MPs Tell Ministers to Justify Discount Rate Reform

MPs recently insisted that ministers must learn more about how claimants invest their damages before they make changes to the discount rate. Below Sue Bowler, Partner at Coffin Mew, talks Lawyer Monthly through the ins and outs of this discussion.

The discount rate governs how much annual loss in a personal injury or clinical negligence claim should be multiplied by to work out the lifetime loss. It applies to elements such as loss of earnings, cost of future care and adapted housing to reflect future interest earned on lump sums received.

Until 1999, the discount rate was 4.5% as it was assumed a claimant could attain an annual return of between 4% and 5% by investing his or her damages on the open market. This was reduced to 3% by the House of Lords in Wells v Wells on the basis that claimants should not be expected to make “risky” investments.

The House of Lords decided claimants should be assumed to invest their damages in index linked government stocks (ILGS), which was then just about the safest form of investment possible. As the net of tax rate of return on ILGS over a three-year period was 3%, the discount rate was reduced to this level. The House of Lords also made it clear that how claimants invest their damages was irrelevant.

In 2001 the then Lord Chancellor, Lord Irvine, exercised his power pursuant to the Damages Act 1996 and reduced the discount rate to 2.5%. He did so by taking the investment return of ILGS over a three-year period and rounding the discount rate up to 2.5%.

Then the returns on ILGS fell dramatically, so the Ministry of Justice consulted in 2012 about how the rate should be calculated and at what level it should be set. This partly focused on whether the discount rate should be based on a normal portfolio of investments rather than ILGD returns.

However, this defeated the principal that claimants should receive 100% of their compensation without risking the money. People with life changing injures are not “normal” investors and the money is desperately needed to provide for their needs for the rest of their lives.

The Lord Chancellor, Liz Truss, changed the discount rate from 2.5% to -0.75 per cent on 20 March 2017. She took the view that her hands were tied by the Wells v Wells decision and that she had to apply the rate of return on ILGS, which by then was losing money so resulted in the negative figure.

It meant that some compensation awards doubled or even tripled, but that claimants no longer had to take risks with their money to make it last for their lifetimes. At the same time Truss announced a full-scale review and another consultation. The insurance industry was up in arms about the reduction to -0.75% because of the additional cost of meeting claims for serious and catastrophic injuries.

On 30 November 2017 the House of Commons justice committee called on the government to ensure there is ‘clear and unambiguous’ evidence before bringing forward any legislation. Ministers believe that a figure set according to government proposals would be between 0% and 1%. The committee recommends the government ensures ‘adequate safeguards’ to prevent significant under-compensation of the most vulnerable claimants.

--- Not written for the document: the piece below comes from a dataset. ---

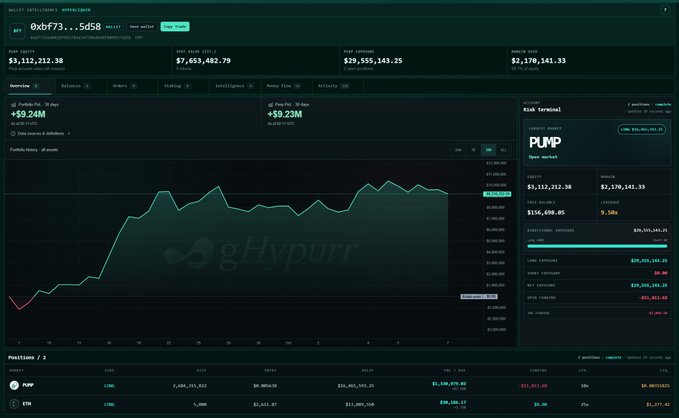679x418 pixels.
Task: Click the ETH token icon in positions
Action: pos(14,404)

Committee chair Bob Neill said setting the discount rate is much more than a technical decision and is about how society treats people who have been seriously injured, whether through medical negligence, road traffic accidents or by other means.

“It involves balancing the interests of claimants with defendants, and also balancing the social costs of increased clinical negligence payouts and increased insurance premiums with protecting the interests of vulnerable claimants,” he added. “If the government remains convinced that it must change the assumptions it makes about how damages will be invested, to adjust the balance between the interests of different groups in society, it should say so. It is vitally important that we get this right, and that changes are evidence-based.”

The committee proposes that the lord chancellor explain his or her reasons for every decision to change the discount rate or to leave it unchanged. Current plans are for the rate to be reviewed every three years and set after consultations with an expert panel and the Treasury.

The report recommends that legislation should require the expert panel and the lord chancellor to consider whether to set different discount rates for different periods of loss or different heads of damage.

The government is inevitably heavily lobbied by the insurance industry, the NHS and local authorities, all of whom are often defending catastrophic injury claims. However, their views need to be balanced against those who have suffered life changing injuries, who cannot speak with such a loud collective voice.

How would we all feel if we had a child who was severely disabled at birth through medical negligence or a relative who suffered a spinal injury in a road traffic accident, but to pay for lifelong needs such as housing and care we had to ‘gamble’ the money on the stock market?

To preserve the principle of 100% compensation the rate should be set at a level where injured people and their relatives know that their futures really are secure without the need to take any risks.